## [Directions]
Recast the items below as a numbered list, dropping any blank lines and leaving the pictures out.

[Part of a data file]
# # # # #

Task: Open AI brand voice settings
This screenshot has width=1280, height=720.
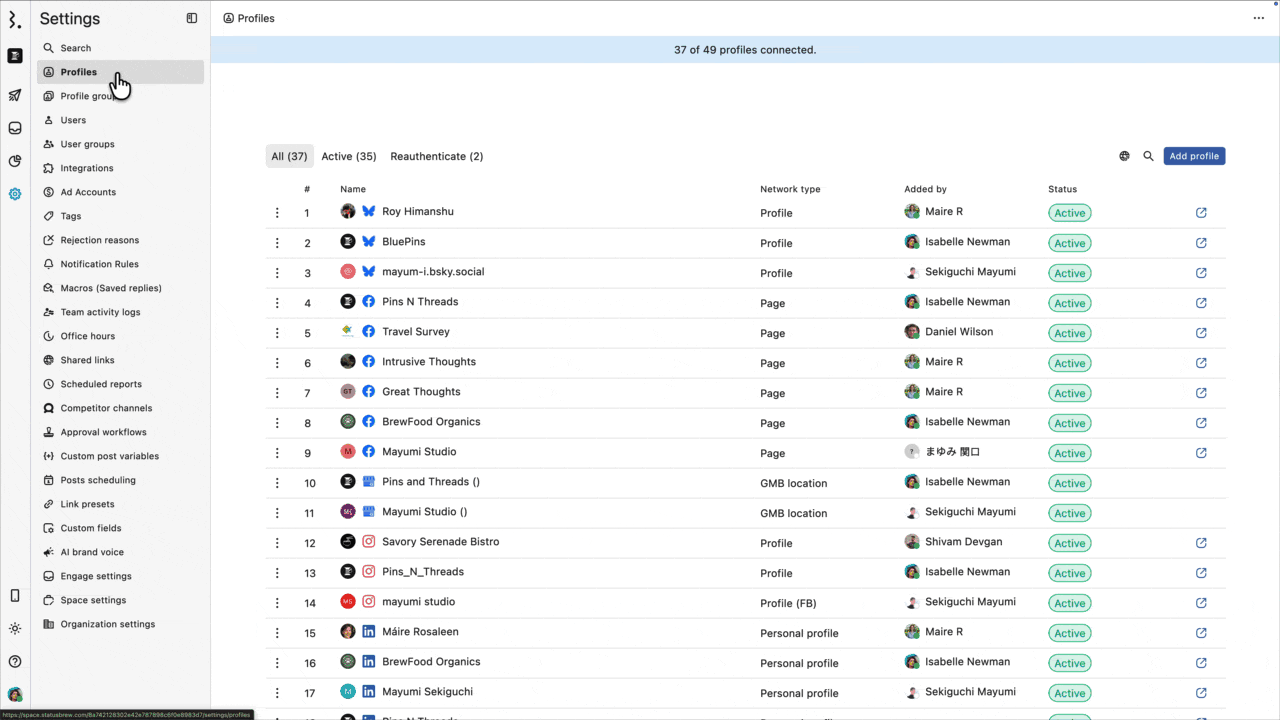Action: tap(92, 552)
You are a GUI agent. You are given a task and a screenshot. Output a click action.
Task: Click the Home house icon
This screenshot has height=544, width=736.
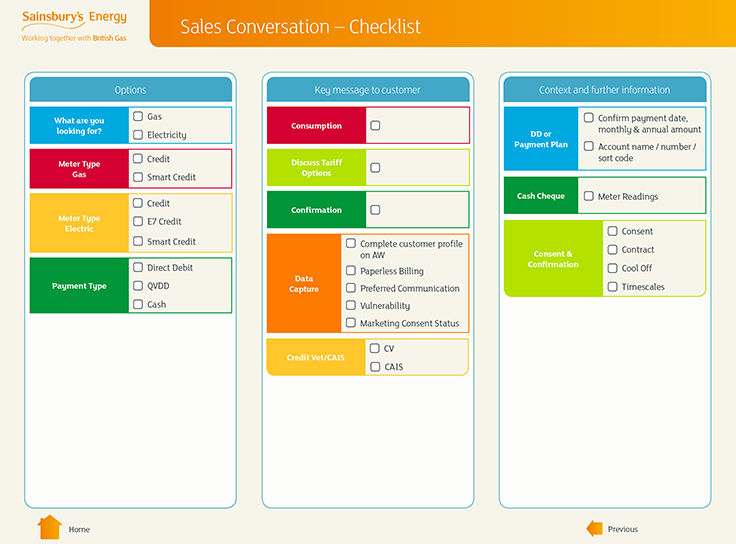click(49, 527)
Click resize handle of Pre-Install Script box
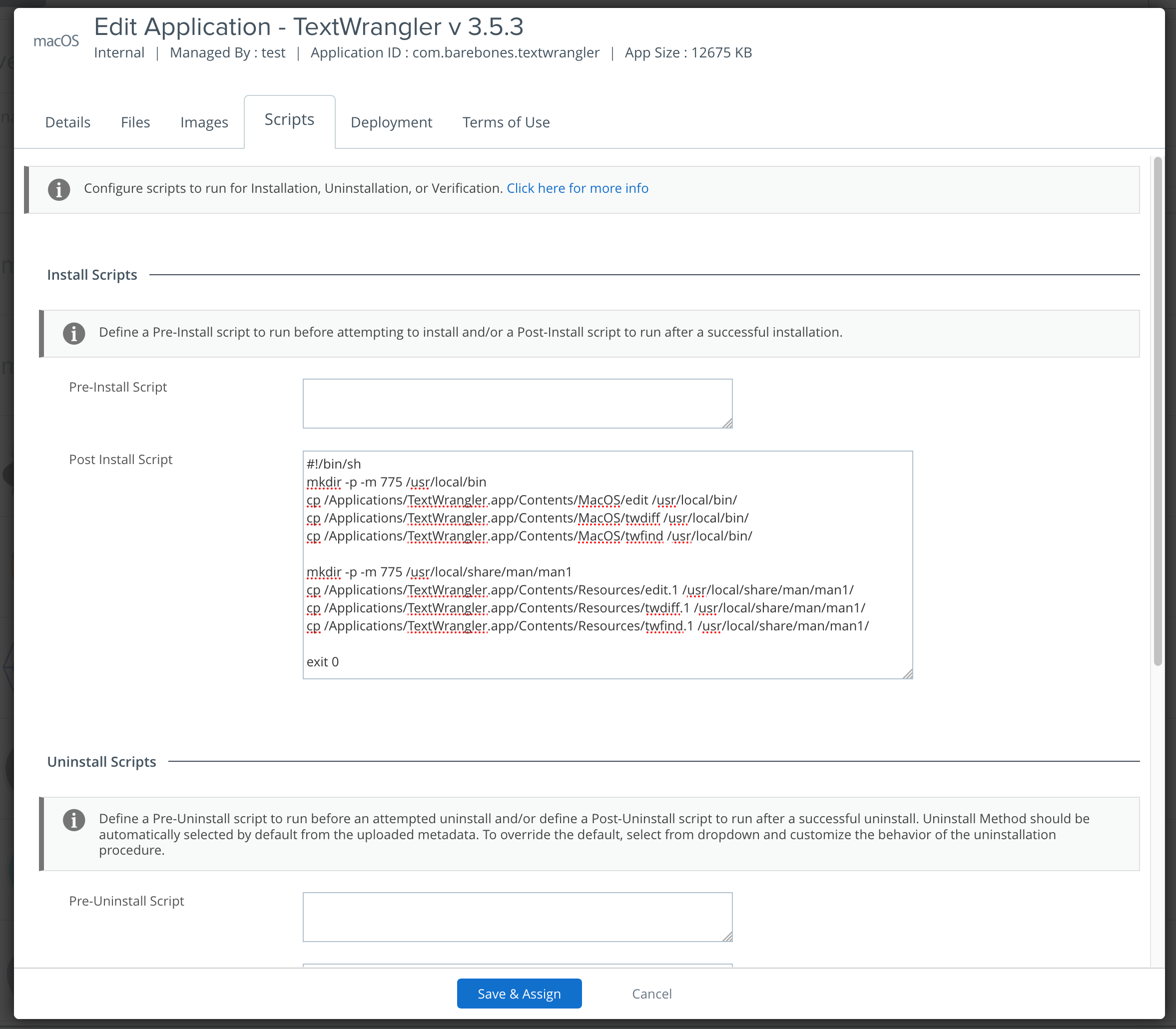Screen dimensions: 1176x1029 (x=727, y=423)
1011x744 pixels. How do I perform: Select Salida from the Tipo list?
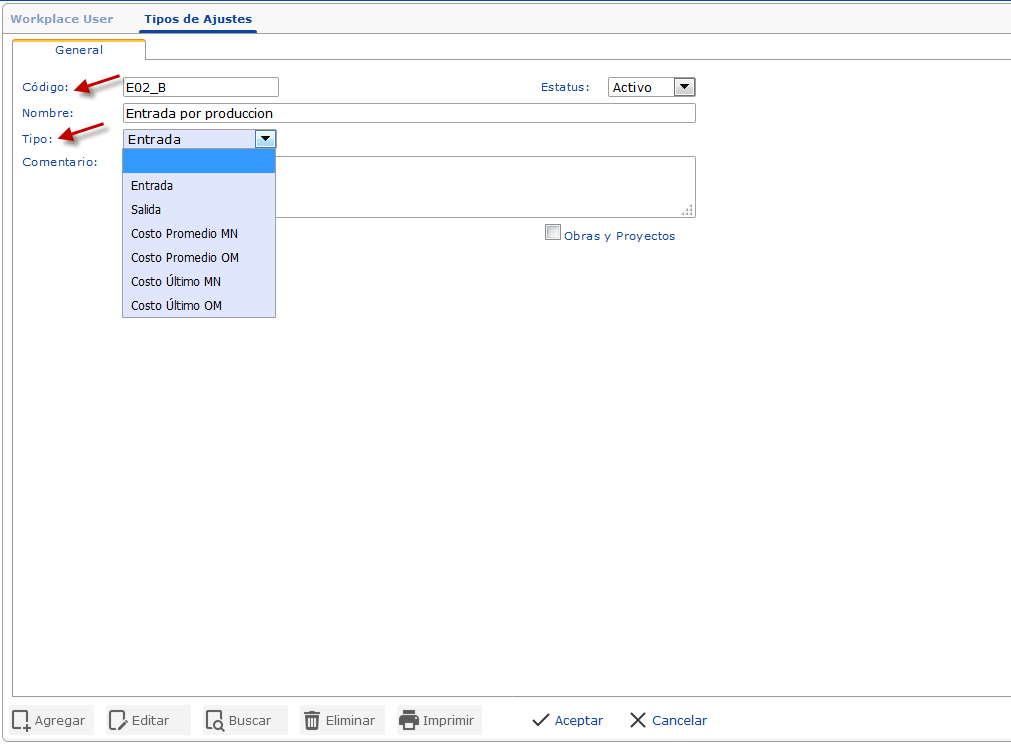[x=146, y=210]
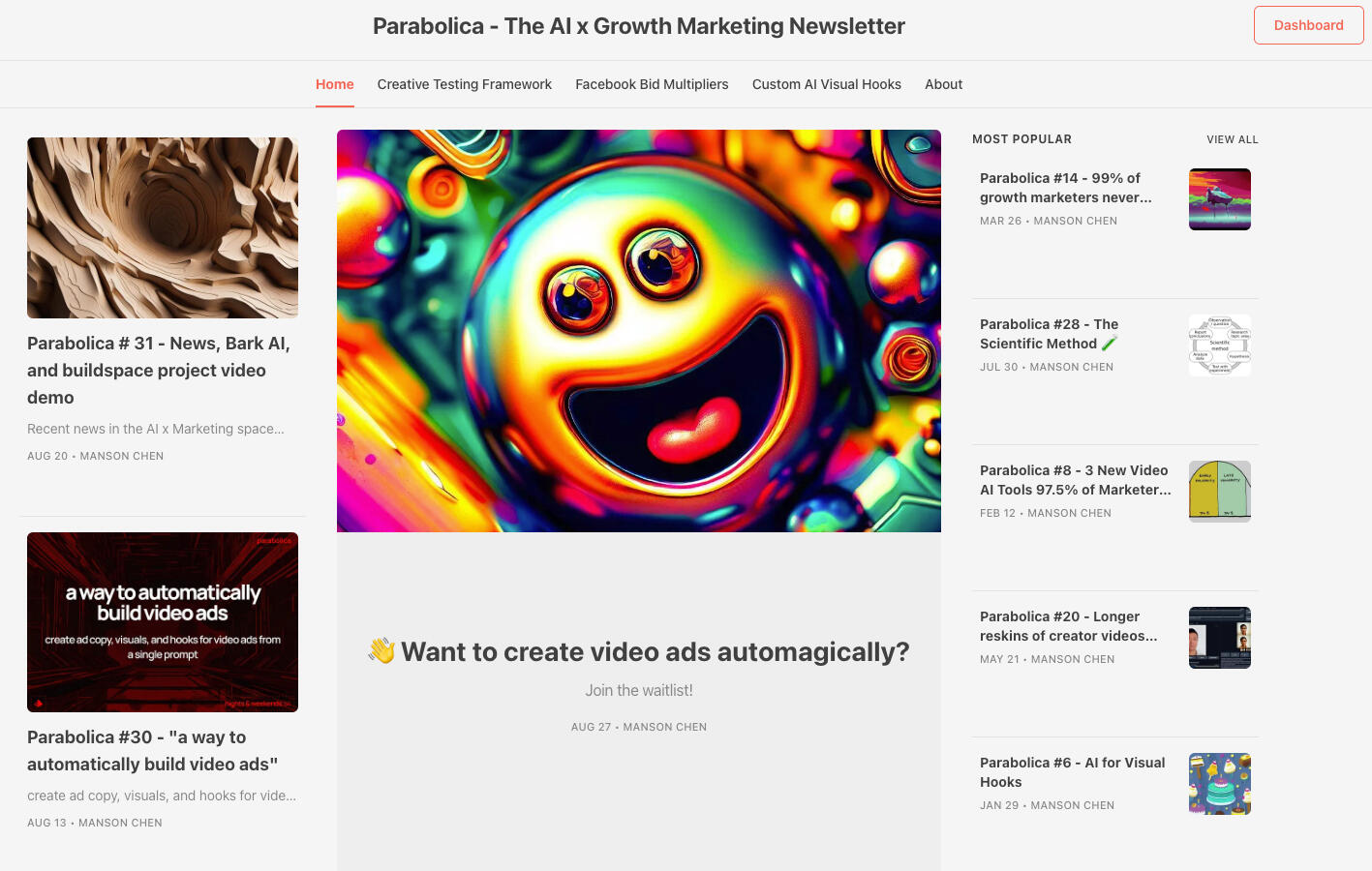Navigate to the About page
1372x871 pixels.
(943, 84)
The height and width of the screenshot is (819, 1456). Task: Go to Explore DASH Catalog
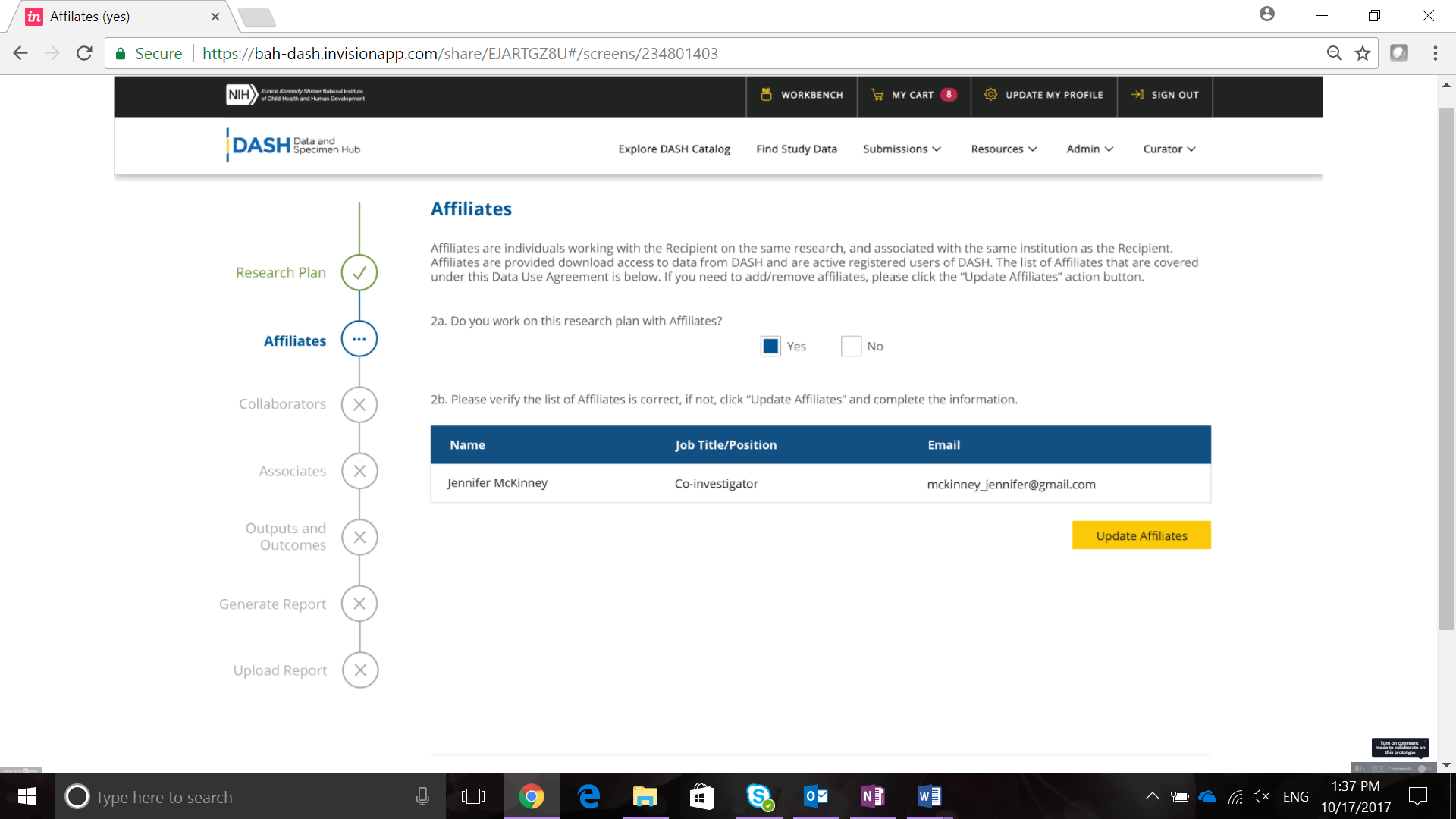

# # # # #

## [Exercise solution]
1. Task: Open AI brand voice settings
2. This screenshot has width=1280, height=720.
3. Action: tap(92, 552)
4. You are a GUI agent. You are given a task and a screenshot. Output a click action.
5. Task: Click the Home house icon
6. This screenshot has height=544, width=736.
7. click(49, 527)
8. Click resize handle of Pre-Install Script box
9. Screen dimensions: 1176x1029 (x=727, y=423)
10. 1011x744 pixels. How do I perform: Select Salida from the Tipo list?
11. [x=146, y=210]
12. Navigate to the About page
13. 1372x871 pixels.
14. (943, 84)
15. The height and width of the screenshot is (819, 1456). Task: Go to Explore DASH Catalog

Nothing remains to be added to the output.